Hematopoietic stem cells (HSCs) establish hematopoiesis and maintain regeneration of blood and immune cells to meet shifting demands for blood cell production during development and throughout life. The protein homeostasis (proteostasis) network is uniquely configured in adult HSCs to preserve stem cell fitness and longevity. However, how proteostasis is regulated in developing HSCs is largely unexplored. Here, we comprehensively analyzed proteostasis network activity throughout fetal and neonatal development. Fetal HSCs exhibited up to 7-fold higher protein synthesis rates than their adult counterparts but contained similarly low amounts of unfolded and misfolded proteins as adult HSCs without substantial shifts in protein degradation activity.
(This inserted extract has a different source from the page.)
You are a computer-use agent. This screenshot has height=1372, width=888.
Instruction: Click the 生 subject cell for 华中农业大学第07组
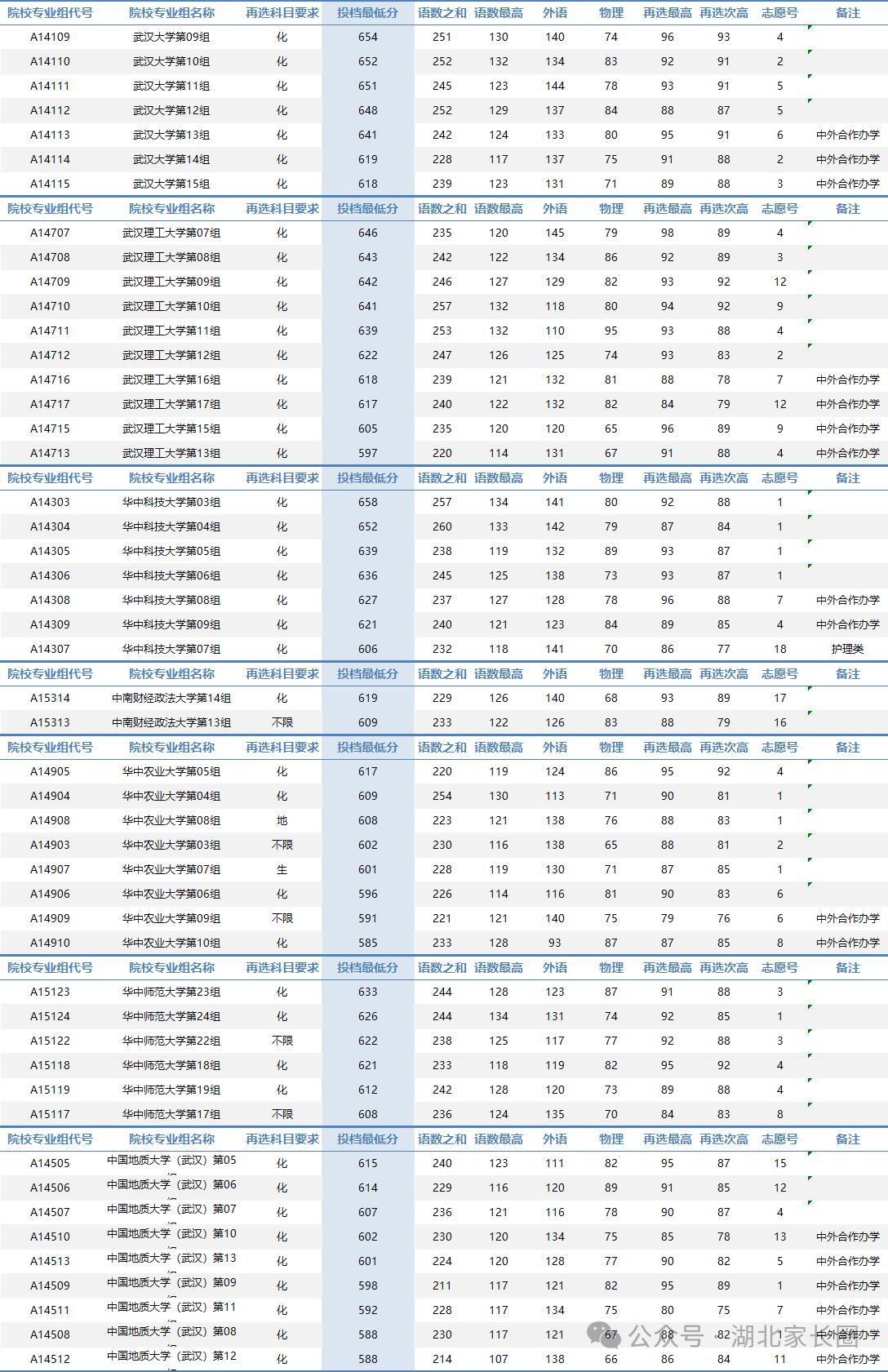click(282, 869)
These data suggested that fetal and adult HSCs utilize distinct mechanisms to preserve proteostasis. We found that fetal HSCs preferentially activated Hsf1, a key proteostasis sensor, and preferentially expressed multiple Hsf1 target genes. Deletion of Hsf1 in the developing hematopoietic system altered HSC ontogeny during the transition from the fetal liver to the bone marrow. Strikingly, HSCs exhibited a dramatic spike in unfolded protein abundance at birth, raising the question of whether proteostasis disruption impairs the function of temporally analogous human umbilical cord blood-derived HSCs. To test this, cord blood CD34+ cells were sorted based on unfolded protein content. Cord blood hematopoietic stem and progenitor cells with low unfolded protein content formed up to 9-fold more colonies than cells with high unfolded protein, which also exhibited diminished reconstituting activity in vivo. Overall, distinct regulation of proteostasis is a key developmental feature of HSCs that could be leveraged to optimize HSC-based therapeutics.